Le défenseur franco-ontarien des Stars n’a pas pu affronter ses anciens coéquipiers en raison d’une profonde coupure à la main, subie en bloquant un tir avec sa main gauche lors d’un désavantage numérique de deux hommes mardi dernier à Montréal.

Méthot espérait donc que les responsables de l’écran géant au Centre Canadian Tire ne lui feraient pas d’hommage sur celui-ci pendant le match, vu que ce serait un peu bizarre de souligner son passage dans son patelin alors qu’il sera relégué à la galerie de presse, ou qu’il passera du temps en famille dans les gradins, lui dont l’épouse Ellie et le fils Jack étaient également en visite à Ottawa pour l’occasion.

« J’avais hâte à ce match, il y a beaucoup de monde qui ont acheté des billets pour venir me voir jouer, incluant de la famille venue de Sudbury. Mais j’ai une coupure pas trop belle à la main, ça a laissé des traces... C’est comme ça, tu ne peux pas contrôler ça. C’est décevant, mais c’est ça le sport », a raconté Méthot après avoir patiné lors de l’entraînement matinal de Dallas, sans pouvoir manier son bâton cependant.
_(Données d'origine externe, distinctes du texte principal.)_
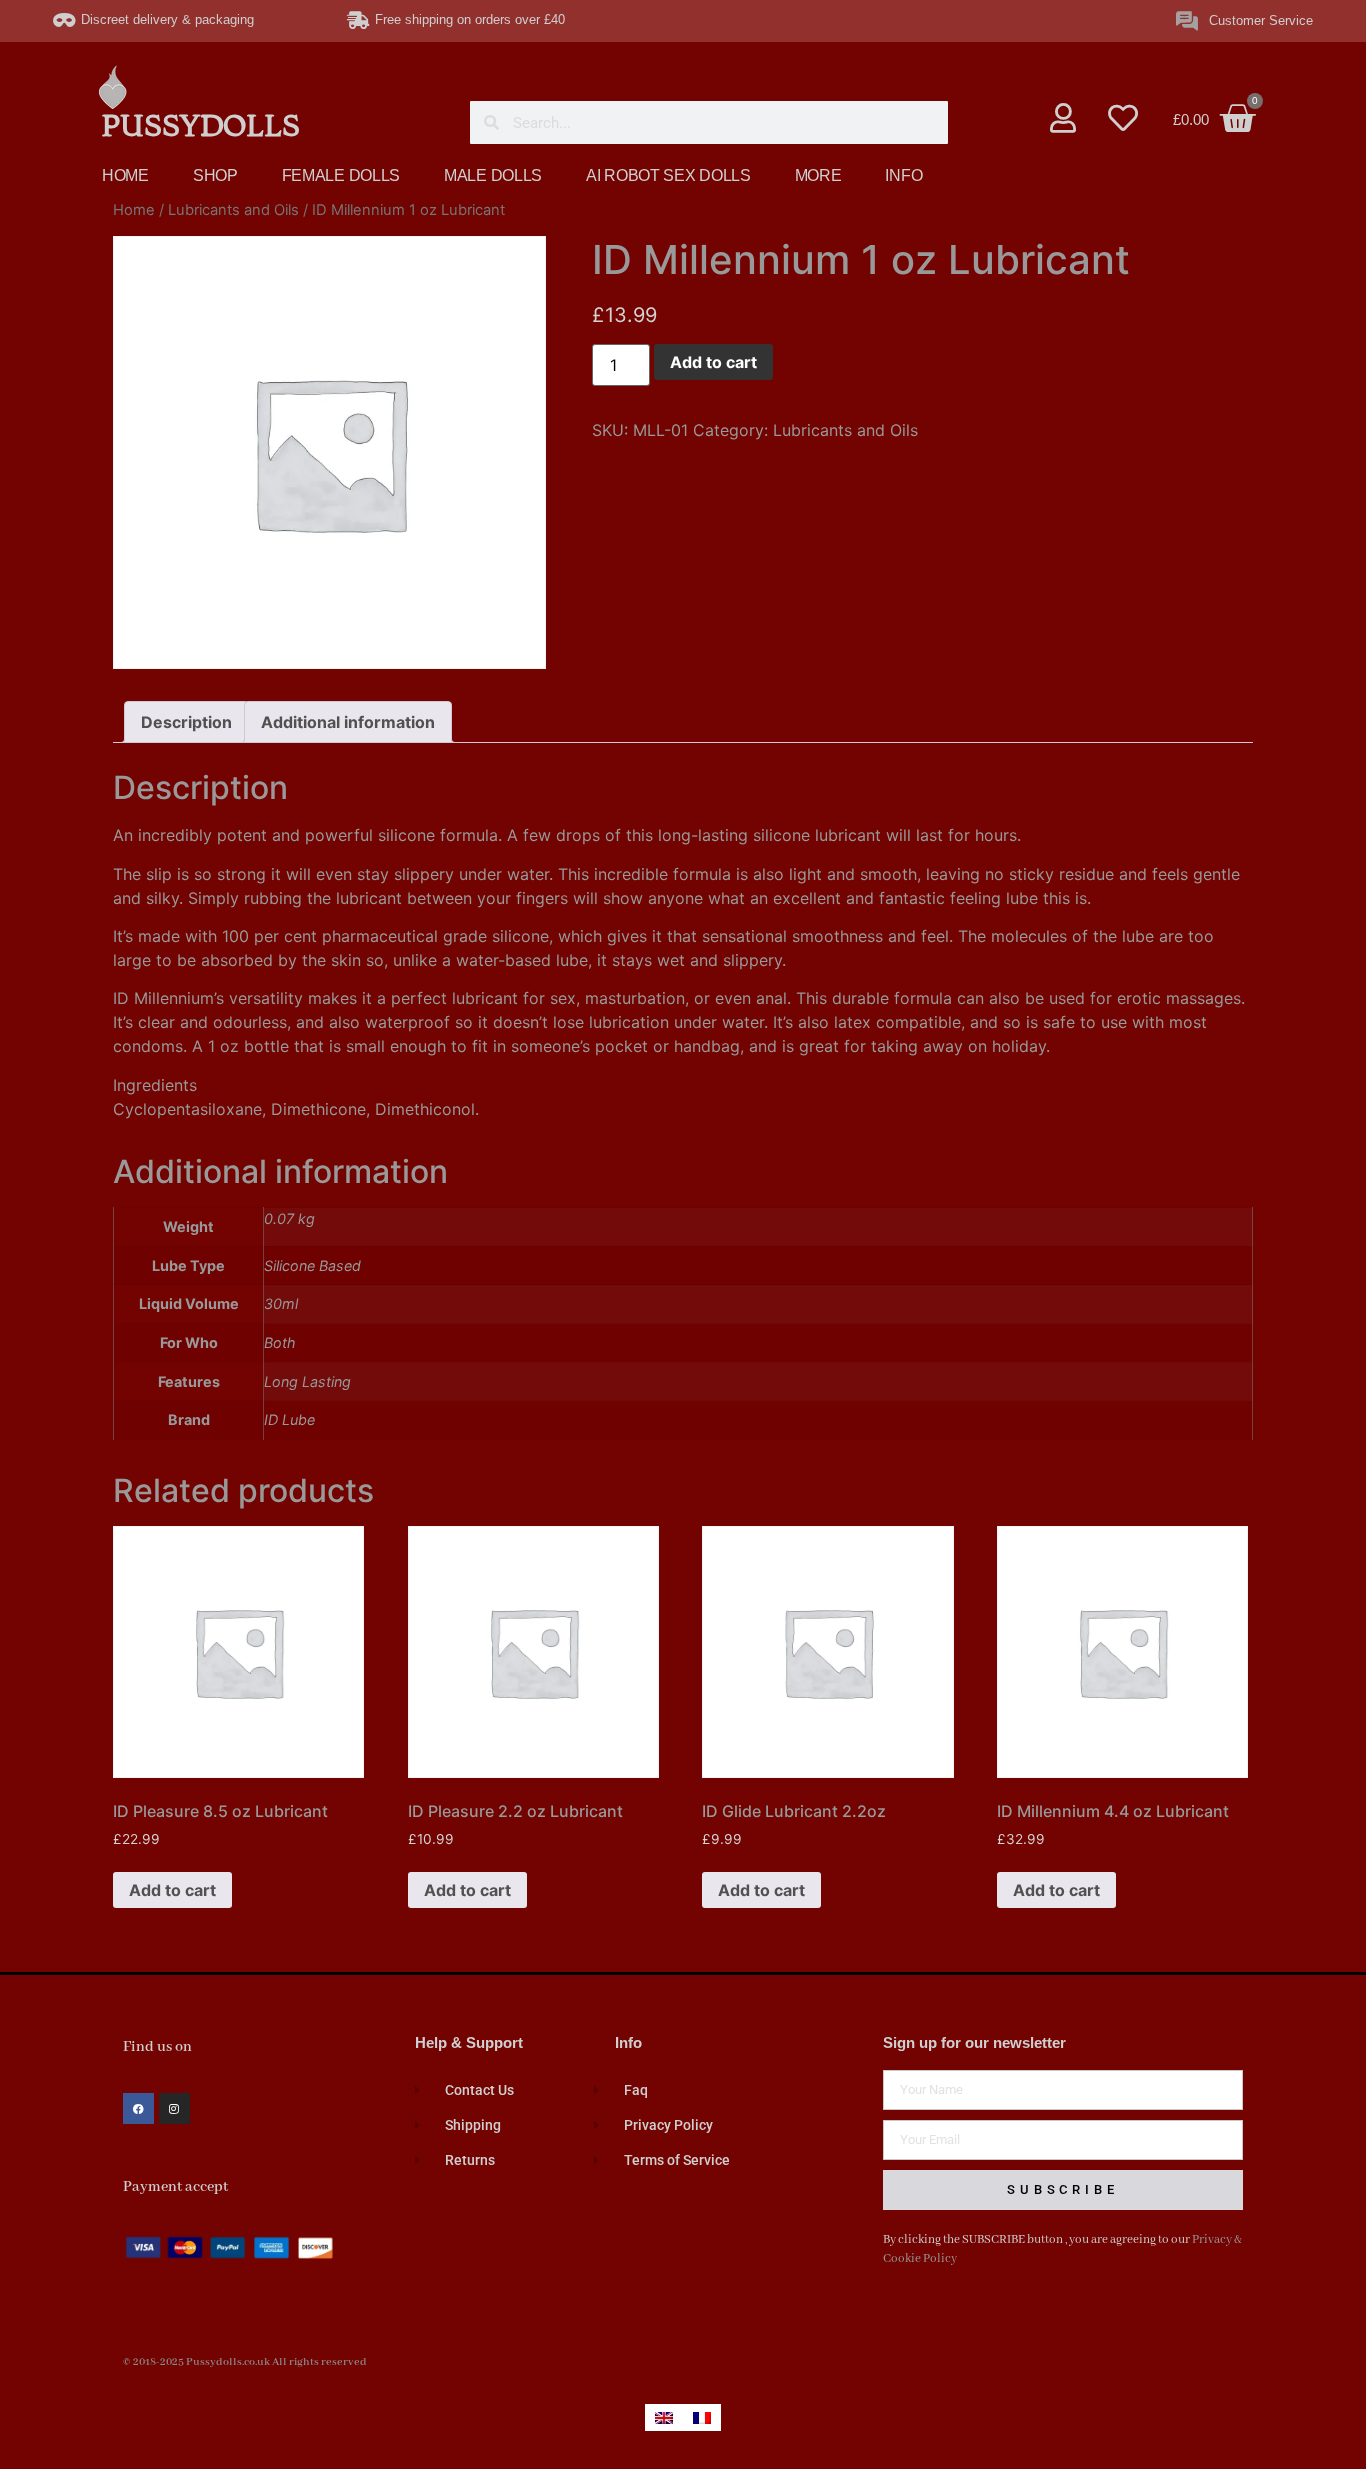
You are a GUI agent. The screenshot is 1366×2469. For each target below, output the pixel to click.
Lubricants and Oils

Lors du passage des Sénateurs au Texas semaine dernière, il a raconté après coup à quel point il avait éprouvé de drôles de sensations sur la glace en affrontant ses anciens coéquipiers, qui demeurent des amis. Pendant qu’il donnait une entrevue à RDS vendredi matin, il a bien ri quand Mark Stone est passé dans le couloir et qu’il a filmé un vidéo de lui. « Je suis content d’avoir passé à travers ce premier match, ça a réduit un peu les émotions ressenties en voyant mes anciens coéquipiers à nouveau. Ça reste étrange de venir de ce côté-ci de l’aréna », a ajouté Méthot.
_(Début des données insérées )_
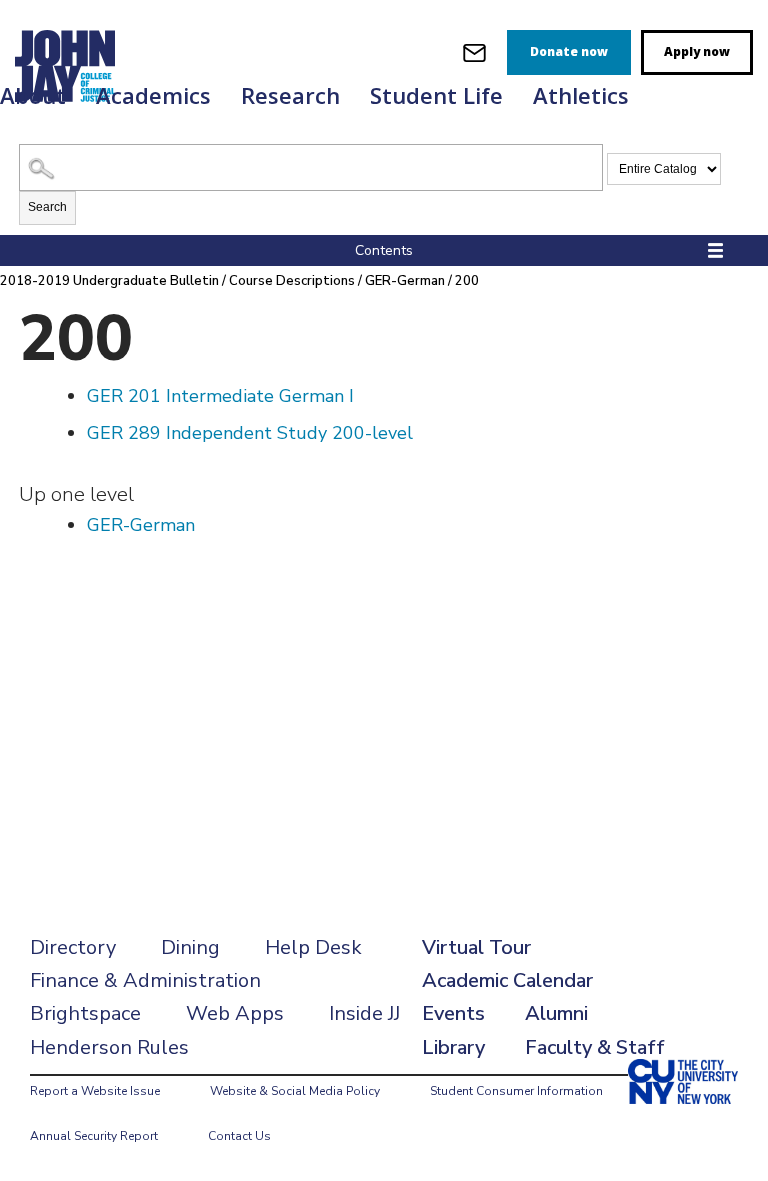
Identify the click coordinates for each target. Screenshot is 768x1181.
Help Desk (313, 947)
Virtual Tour (476, 947)
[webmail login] (474, 52)
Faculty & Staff (595, 1047)
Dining (190, 947)
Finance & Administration (145, 980)
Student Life (436, 95)
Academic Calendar (507, 980)
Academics (153, 95)
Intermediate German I (220, 396)
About (33, 95)
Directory (73, 947)
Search (47, 207)
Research (290, 95)
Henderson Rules (109, 1047)
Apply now (697, 51)
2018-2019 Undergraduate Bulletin (109, 281)
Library (453, 1047)
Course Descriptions (292, 281)
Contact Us (239, 1136)
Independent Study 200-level (250, 433)
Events (453, 1013)
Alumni (556, 1013)
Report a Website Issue (95, 1091)
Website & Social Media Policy (295, 1091)
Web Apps (235, 1013)
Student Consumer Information (516, 1091)
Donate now (569, 51)
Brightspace (85, 1013)
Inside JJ (364, 1013)
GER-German (405, 281)
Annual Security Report (94, 1136)
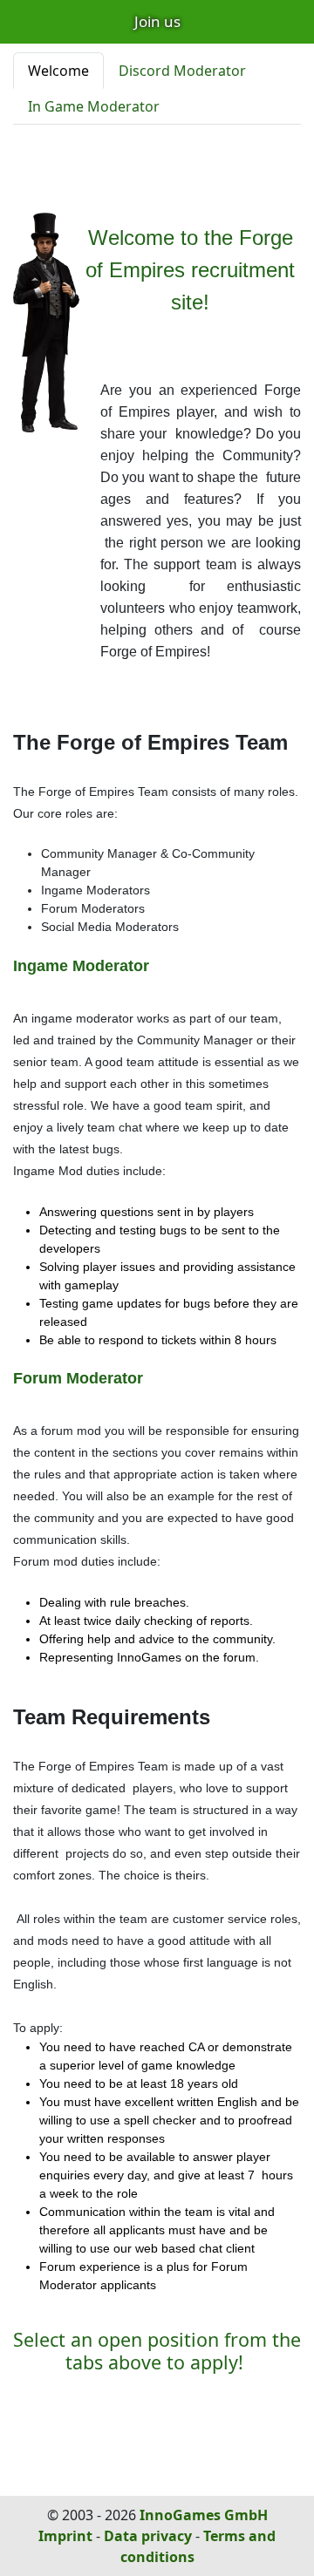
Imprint (65, 2535)
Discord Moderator (182, 70)
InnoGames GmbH (204, 2515)
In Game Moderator (94, 106)
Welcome (58, 70)
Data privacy (148, 2535)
Le défenseur de 30 ans a été blessé à la même main gauche dont le petit doigt avait été arraché par un coup de bâton de Sidney Crosby, des Penguins de Pittsburgh, à ce temps-ci de l’année l’an passé. « Elle est pas mal amochée. Je vais espérer que les rondelles vont se tenir loin de cette main à l’avenir », a-t-il noté, espérant pouvoir revenir au jeu lors du prochain match des Stars, dimanche à Winnipeg.